Bir diğer önemli konu, öğretim üyeleri özlük haklarının yıllarca dile getirilmesine ve yetkililerce söz verilmesine rağmen, bugüne kadar düzeltilmemiş, iyileştirilmemiş ve sorunlarının çözülmemiş olmasıdır. Bugün bir öğretim üyesi, örneğin bir yardımcı doçent kamudaki mühendis maaşının altında maaş alırken veya bir araştırma görevlisi, doktora yapan bir araştırma görevlisi, yeni mezun, yeni atanmış bir öğretmen maaşının altında maaş alırken, kusura bakmayın üniversitelerde araştırmayı geliştirmek ve araştırmacı elemana ön açarak onlara destek olmak bu şartlarda mümkün değil.

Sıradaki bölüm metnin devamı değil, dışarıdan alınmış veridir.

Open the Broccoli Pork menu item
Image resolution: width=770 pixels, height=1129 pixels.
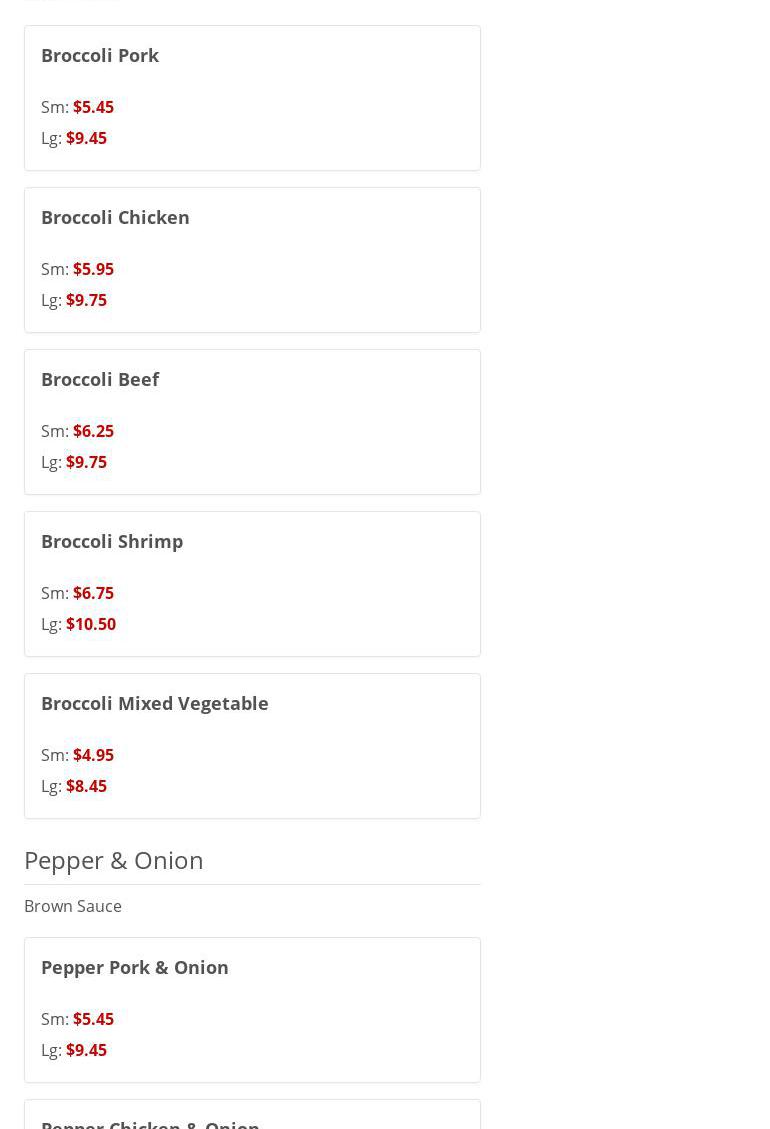pyautogui.click(x=100, y=55)
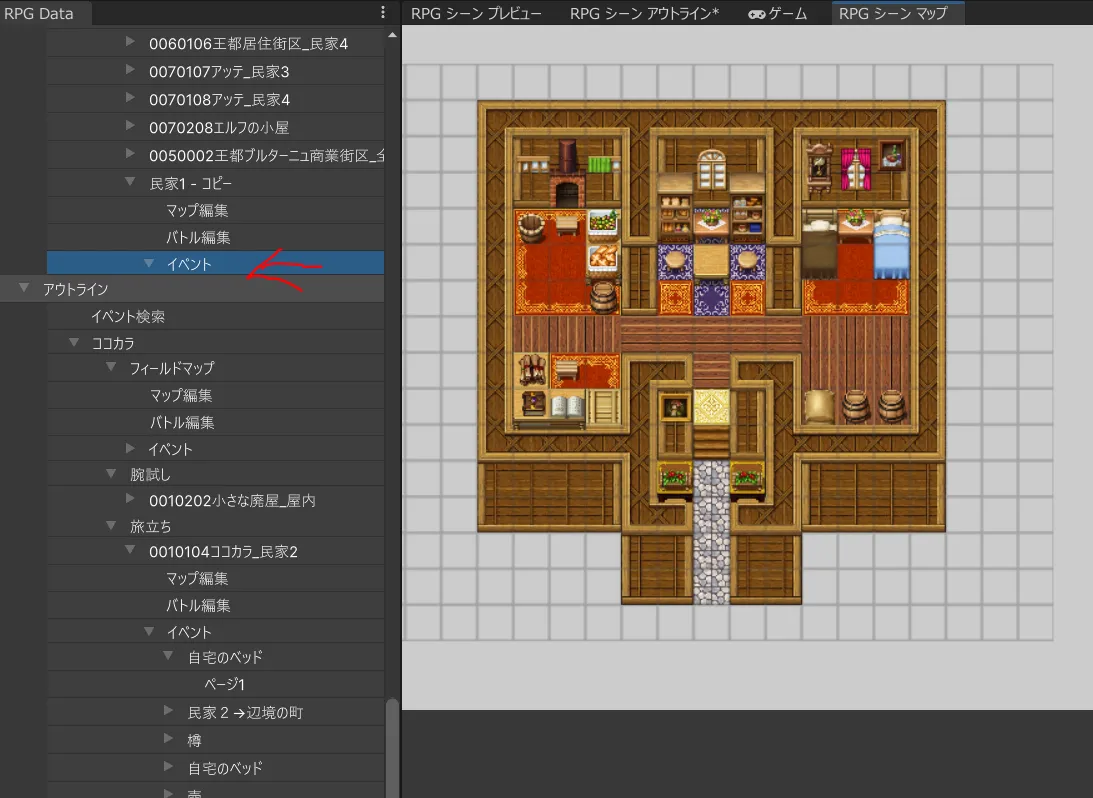Click the scroll-up arrow in RPG Data panel

392,35
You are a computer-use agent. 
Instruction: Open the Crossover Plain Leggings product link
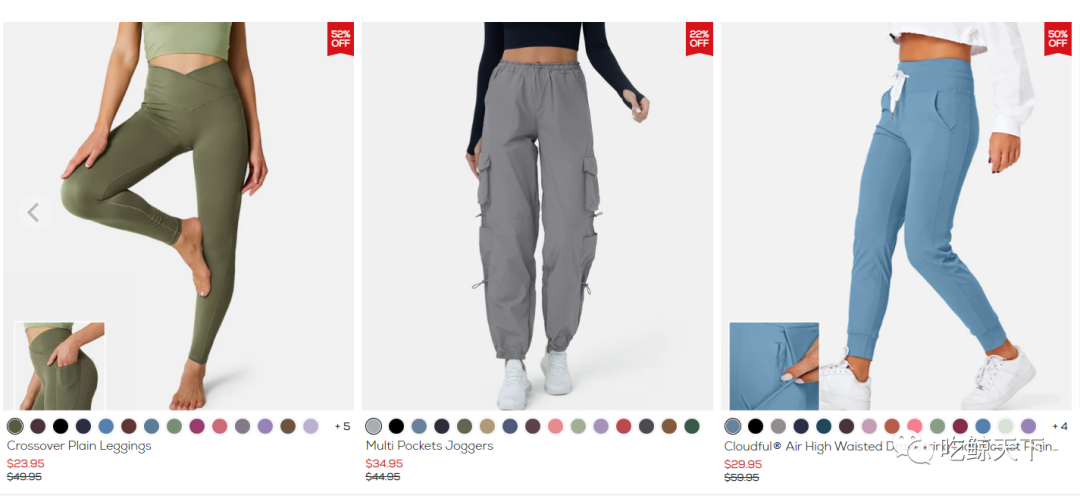[79, 446]
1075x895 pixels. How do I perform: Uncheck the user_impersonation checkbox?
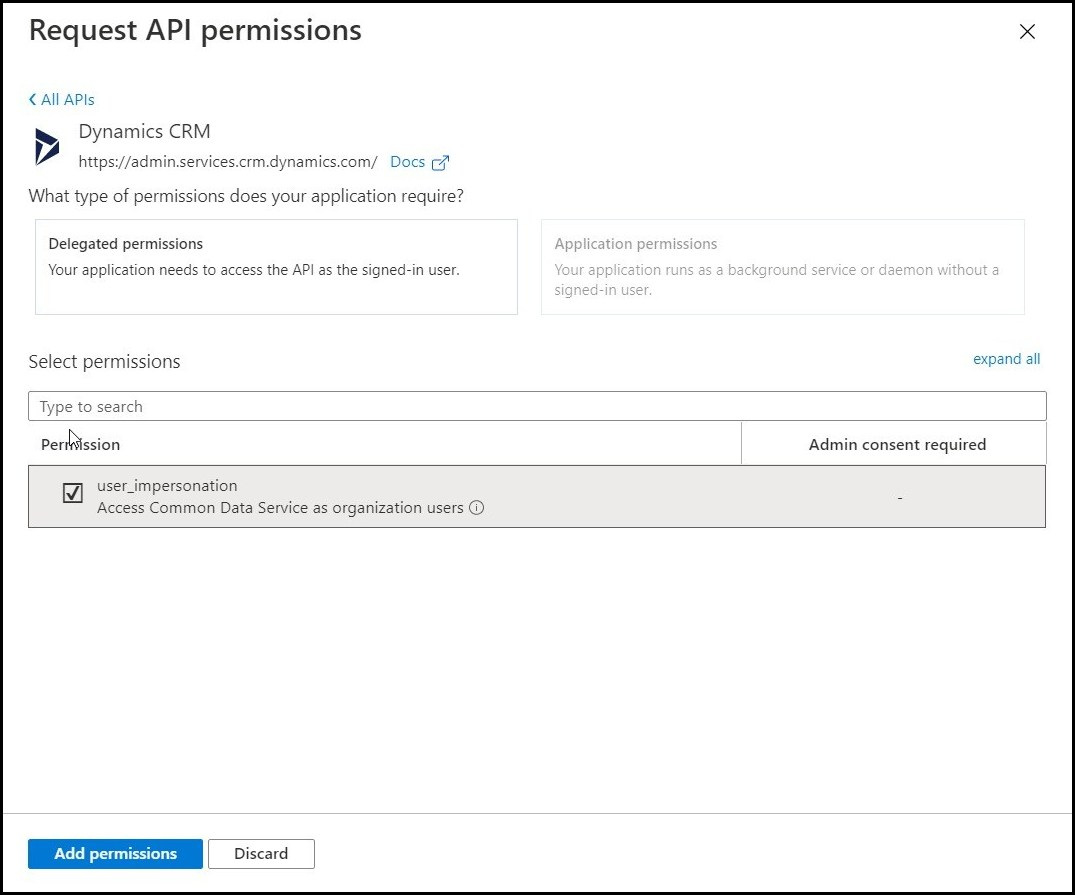pyautogui.click(x=73, y=493)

Onun için, üniversitelerden artık araştırıcılar fırsat bulursa ayrılmaya, özellikle vakıf üniversitelerinde daha iyi şartlar teklif edilirse hemen kamu üniversitelerini bırakıp oraya geçmekle meşguller, bunun mutlaka çözülmesi gerektiğini, artık, öğretim üyelerinin özlük hakları konusunda bu Meclisin ciddi bir adım atması gerektiğini sizlerle paylaşmak istiyorum.
Üniversitelerde bir diğer önemli sorun, döner sermaye gelirlerinin araştırmada görev alan öğretim üyesine ayrılan payının oldukça düşük kalmasıdır. 100 birimlik bir gelirden ancak 30 birimi burada emek vermiş öğretim üyesine geçerken, diğer birimlerde, işte, üniversite ve diğer ara birimlerde vergi ve benzeri kesintilerle başkalarına giderken, bu yapıyı da düzeltmek bu şartlarda mümkün değildir. Öncelikle bunun YÖK Kanunu'nda ve döner sermayeyle ilgili, ilgili yönetmeliklerde gerekli düzenlemeler yapıldıktan sonra bu kanunla birlikte senkronize edilmesinin yararlı olacağını düşünmekteyiz.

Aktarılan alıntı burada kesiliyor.